«Quando una notizia non è nei telegiornali, non lo sono neanche le popolazioni vittime di violenze, sfollamenti, fame e malattie». E non sono poche. C’è un grosso pezzo di mondo che non buca lo schermo e non entra mai nelle case degli italiani. E’ una realtà fatta di emergenze umanitarie, di crisi regionali, di stati di calamità che, semplicemente, non esistono se non vi si accendono sopra i riflettori dei principali mezzi di informazione.
Ci vorrebbe Clooney
Nell’arco di 10 anni lo spazio dedicato dai notiziari di prima serata ai contesti di crisi è crollato dal 16,5% del 2004 al 2,7% del primo semestre del 2014. Il dato emerge dal rapporto di Medici Senza Frontiere, associazione medico-umanitaria che porta assistenza in 66 Paesi alle vittime di guerre ed epidemie, che da dieci anni scatta la fotografia, sempre più impietosa, del grado di attenzione dei media mainstream nei confronti di ciò che accade nel mondo. In tutto il mondo, quello che vede l’Occidente direttamente coinvolto e quello che dall’Occidente viene ignorato per mancanza di interessi geopolitici o culturali. O per la mancanza di testimonial famosi: quella del Sud Sudan è una delle crisi che compaiono “a singhiozzo” nei nostri tg e uno dei picchi si è avuto quando ad interessarsene è stato George Clooney.
C’è crisi e crisi
Non manca nelle diverse edizioni dei notiziari la sezione esteri. Ma questa è spesso monopolizzata dalle vicende della politica o dell’economia oppure dalle grandi crisi (Iraq, Afghanistan, Siria e di recente Ucraina) che vedono un coinvolgimento diretto dell’Italia o dell’Europa o che hanno possibili ripercussioni su di esse. Di Repubblica Centrafricana, per esempio, non si è praticamente mai parlato in 10 anni e questa è stata presente, secondo Msf, solo in un paio di servizi nella prima metà del 2014. E’ vero che esistono anche altri mezzi di informazione, come i canali all news (SkyTg24 o RaiNews) e gli stessi quotidiani cartacei e i loro siti web. Ma secondo il rapporto 8 italiani su 10 utilizzano ancora la tv generalista come mezzo principale di acquisizione delle notizie.

[Estratti da un dataset]

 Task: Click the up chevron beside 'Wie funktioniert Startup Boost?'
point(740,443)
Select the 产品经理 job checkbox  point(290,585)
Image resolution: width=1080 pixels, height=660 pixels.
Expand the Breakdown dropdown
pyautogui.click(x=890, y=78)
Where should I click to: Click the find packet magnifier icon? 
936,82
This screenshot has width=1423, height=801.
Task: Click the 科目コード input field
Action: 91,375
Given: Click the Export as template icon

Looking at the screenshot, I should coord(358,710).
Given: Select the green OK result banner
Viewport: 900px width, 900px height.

CONSEGNA 1:
Rispondi alle seguenti domande sull'estratto riguardante le crisi umanitarie nei telegiornali:
(a) Quale quota dello spazio dei notiziari di prima serata era dedicata ai contesti di crisi nel 2004?
(b) In quanti Paesi porta assistenza Medici Senza Frontiere?
(c) Quanti italiani su 10 usano ancora la tv generalista come mezzo principale per informarsi?
CONSEGNA 2: Riscrivi in forma di elenco il paragrafo dell'estratto riguardante le crisi umanitarie nei telegiornali che comincia con «Non manca nelle diverse edizioni», mantenendone i fatti principali.
Il materiale non occorre per svolgere queste consegne.

RISPOSTA SCRITTA 1:
(a) Il 16,5%.
(b) In 66 Paesi.
(c) 8 italiani su 10.

RISPOSTA SCRITTA 2:
- Nei notiziari la sezione esteri è presente, ma è spesso occupata dalla politica, dall'economia o dalle grandi crisi (Iraq, Afghanistan, Siria e di recente Ucraina). Sono crisi che coinvolgono direttamente l'Italia o l'Europa o che possono avere ripercussioni su di esse.
- In 10 anni della Repubblica Centrafricana non si è quasi mai parlato. Secondo Msf è comparsa solo in un paio di servizi nella prima metà del 2014.
- Esistono anche altri mezzi di informazione: i canali all news (SkyTg24 o RaiNews), i quotidiani cartacei e i loro siti web.
- Secondo il rapporto, però, 8 italiani su 10 usano ancora la tv generalista come mezzo principale per acquisire le notizie.